Drum brakes can be found on most vehicles, usually at the rear, and are an integral part of stopping the vehicle. These differ from disc brakes yet they serve the same purpose. The rear brakes are cable operated and when, for example, the hand brake is pulled up, the brake pads will push against the drum and the friction will cause the vehicle to stop. Drum brakes are also an integral part of the handbrake in the vehicle, which uses the rear brakes to stop the vehicle from rolling backwards when on a hill, or to keeping the vehicle stationary when parked. Brake shoes press against the drums to stop the vehicle from rolling.
Brake fluid supplies the calipers that close the brake shoes onto the drum, so keeping fluid levels topped up at all times is important. Close attention needs to be paid to the state of these parts, including the disc brakes, to ensure they are still within safe limits. Drum brakes work best when they are fitted with well-manufactured parts.

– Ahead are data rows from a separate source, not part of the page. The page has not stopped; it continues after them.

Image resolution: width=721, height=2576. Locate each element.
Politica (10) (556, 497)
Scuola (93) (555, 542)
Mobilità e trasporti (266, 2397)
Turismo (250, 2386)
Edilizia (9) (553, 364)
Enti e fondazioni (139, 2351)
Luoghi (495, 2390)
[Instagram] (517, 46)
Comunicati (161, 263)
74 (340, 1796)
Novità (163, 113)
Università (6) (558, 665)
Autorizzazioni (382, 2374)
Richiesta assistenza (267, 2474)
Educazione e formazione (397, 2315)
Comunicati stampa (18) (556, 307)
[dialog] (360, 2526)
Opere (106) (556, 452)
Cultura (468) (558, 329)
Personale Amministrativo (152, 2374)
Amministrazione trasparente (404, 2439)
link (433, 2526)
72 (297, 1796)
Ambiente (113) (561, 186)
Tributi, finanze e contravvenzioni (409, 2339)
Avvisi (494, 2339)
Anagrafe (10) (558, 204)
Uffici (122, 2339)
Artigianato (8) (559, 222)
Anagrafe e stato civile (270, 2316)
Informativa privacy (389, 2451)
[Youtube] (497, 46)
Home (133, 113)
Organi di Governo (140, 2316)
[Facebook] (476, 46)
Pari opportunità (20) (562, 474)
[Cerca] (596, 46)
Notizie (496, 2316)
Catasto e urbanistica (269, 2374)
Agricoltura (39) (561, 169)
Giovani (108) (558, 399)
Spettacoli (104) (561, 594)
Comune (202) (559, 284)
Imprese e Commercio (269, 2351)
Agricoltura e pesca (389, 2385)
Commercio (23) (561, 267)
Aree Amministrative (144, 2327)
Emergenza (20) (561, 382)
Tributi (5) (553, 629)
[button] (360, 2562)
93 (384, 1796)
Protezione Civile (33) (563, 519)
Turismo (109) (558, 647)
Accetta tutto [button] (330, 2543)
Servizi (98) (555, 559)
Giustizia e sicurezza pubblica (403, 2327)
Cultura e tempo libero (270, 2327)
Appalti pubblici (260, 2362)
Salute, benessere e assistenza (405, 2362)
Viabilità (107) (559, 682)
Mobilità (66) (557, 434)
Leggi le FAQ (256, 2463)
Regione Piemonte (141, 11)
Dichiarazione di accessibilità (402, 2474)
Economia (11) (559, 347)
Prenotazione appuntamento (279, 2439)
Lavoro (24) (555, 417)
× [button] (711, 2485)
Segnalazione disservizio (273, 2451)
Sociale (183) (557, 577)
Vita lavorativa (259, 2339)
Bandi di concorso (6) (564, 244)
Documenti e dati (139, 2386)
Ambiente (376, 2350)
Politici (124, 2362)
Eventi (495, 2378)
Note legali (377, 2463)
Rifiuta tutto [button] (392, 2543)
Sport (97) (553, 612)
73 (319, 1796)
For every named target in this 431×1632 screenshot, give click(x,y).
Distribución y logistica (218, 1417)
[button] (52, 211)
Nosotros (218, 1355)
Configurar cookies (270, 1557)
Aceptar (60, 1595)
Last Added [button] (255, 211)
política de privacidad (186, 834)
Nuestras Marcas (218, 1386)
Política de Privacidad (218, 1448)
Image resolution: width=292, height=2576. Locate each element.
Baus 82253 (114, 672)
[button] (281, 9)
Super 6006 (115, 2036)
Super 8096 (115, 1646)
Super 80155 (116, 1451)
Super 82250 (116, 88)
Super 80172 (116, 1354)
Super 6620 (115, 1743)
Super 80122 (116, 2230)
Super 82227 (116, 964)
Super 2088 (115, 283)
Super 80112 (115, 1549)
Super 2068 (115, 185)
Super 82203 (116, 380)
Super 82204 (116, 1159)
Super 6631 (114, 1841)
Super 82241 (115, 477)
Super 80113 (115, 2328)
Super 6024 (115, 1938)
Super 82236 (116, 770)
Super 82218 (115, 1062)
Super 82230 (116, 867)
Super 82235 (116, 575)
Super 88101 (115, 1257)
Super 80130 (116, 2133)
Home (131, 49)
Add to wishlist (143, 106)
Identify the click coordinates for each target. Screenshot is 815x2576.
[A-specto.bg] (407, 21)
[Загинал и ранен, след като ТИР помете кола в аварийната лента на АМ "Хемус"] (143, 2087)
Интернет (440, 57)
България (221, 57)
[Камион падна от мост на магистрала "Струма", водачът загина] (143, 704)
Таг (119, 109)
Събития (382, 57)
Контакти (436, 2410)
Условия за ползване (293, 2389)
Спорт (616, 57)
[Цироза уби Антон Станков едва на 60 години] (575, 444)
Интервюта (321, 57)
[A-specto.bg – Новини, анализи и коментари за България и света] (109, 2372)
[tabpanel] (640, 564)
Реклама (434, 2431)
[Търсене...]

When the drums on a vehicle get worn they tend to lose their round shape and become slightly oval. From this the shoes, which then clamp onto the drum, tend to get worn down unevenly because of the drums’ irregular shape. The answer to this problem is replacing the drums with new parts obtained from a reputable parts dealer. Ask for genuine parts when purchasing drum brakes or instruct your mechanic to do so.